К вечеру того печального дня гроб, сработанный в карьеровской столярке и обитый кумачом старых, теперь никому не нужным флагов, стоял в невеликом зальчике деревенского клуба, и здешний народишко, по чести и памяти, шел сюда поклониться праху убиенного Вениамина Голомысова. Приходили с покаянием и те, кто вроде бы совсем недавно, в пылу житейской озлобленности на ребячьи проделки Веньки, стращали его солдатчиной, «желали» и «накаркали», по словам Авдея, ту судьбу, какая и сподобила парня к погибели на непонятной, самочинной войне. Поминали, каялись, тужили и судачили, кто как понимал и слышал:
— В Афганистане, бают, головушку-то сложил?
— В Кабарахе, поди…
— В Карабахе! — поправляют знатоки…
А может, еще где…
Капитан выставил почетно-траурный караул. Парни с карабинами, ежечасно меняясь, строго, с подобающей выправкой выстаивали положенное время у гроба своего недавнего товарища по оружию. Чуть в сторонке от покойника, за фанерной клубной трибункой, похожей на церковный аналой, едва держась на хилых ногах, древняя старуха читала псалтырь. Кто-то надоумил было позвать священника из соседнего села, да на то не набралось денег ни у Авдея, ни у тех, кто желал бы справить панихиду. На складчину, однако, снарядили из младших Венькиных дружков скатать на мотоцикле за свечами в церковь. И теперь они светились реденькой россыпью в руках односельчан, пришедших на последний поклон к Веньке. Поминальный свет крапал и на заколоченный гроб, и на воском закапанный псалтырь, и на седую голову Авдея. Изнемогая в печали, старик сидел, склонившись, на табуретке, сипел пустой трубкой, изредка постанывая и роняя невольную слезу на затоптанный пол. Левая рука его лежала на гробовой крышке, правой он то ли теребил рубаху на груди, где болело, то ли мелко крестился, зайдясь в тихой молитве. На библиотечной подставке прилажена кем-то принесенная закопченная икона — «Спас на кресте». Возле горела главная свеча.

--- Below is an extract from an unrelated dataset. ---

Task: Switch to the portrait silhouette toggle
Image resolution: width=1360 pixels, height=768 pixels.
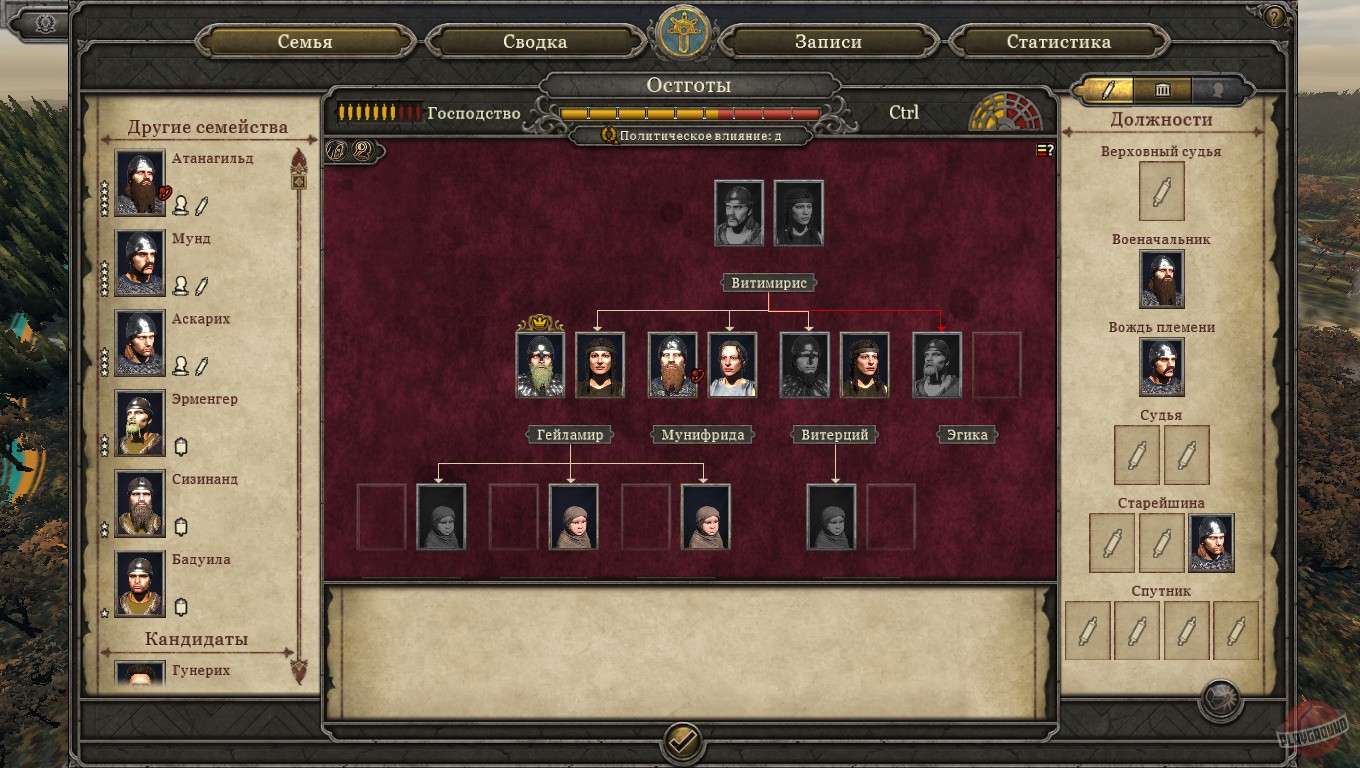Action: pyautogui.click(x=1217, y=90)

Робко воздевая глаза к силе и славе божьей, старухи и бабы помоложе умиленно крестились — кто размашисто и часто, а кто и с украдчивой стыдливостью, будто в первый раз. В той мольбе и тишине в какие-то минуты зальчик колхозного клуба походил на церковный придел, где обычно отпевают покойников, и все тут казалось далечно-первобытным, укромным и надежным приютом горемычного люда…
Тем временем в библиотечной комнате завклубом Маришка Данькова с подругами ладили похоронный венок. Стояла отходная пора бабьего лета — пора увядания трав и цветов — и потому пришлось обшарить чуть ли не все деревенские палисадники, чтоб насобирать бессмертного сухоцвета на венок. И все вышло благодатно и ладно: от каждого подворья — по цветку, а Веньке — память.
В зале, где стоял гроб, и в библиотеке, где вязался венок, царили панихидно-сторожкая тишь и покой, божий страх и смиренные вздохи вины и прощения. А в клубной неуклюжей конторке, захламленном потрепанным культинвентарем, где расположился военкоматский караул во главе с капитаном, вопреки печальным приличиям, излишне шумели и крепко разговаривали пришедшие сюда мужики. Паромщик Гордюха, разжившись бутылкой самогона, неотвязно приставал к капитану помянуть Венъку. Тот смущенно отказывался, ссылаясь на службу и порядок.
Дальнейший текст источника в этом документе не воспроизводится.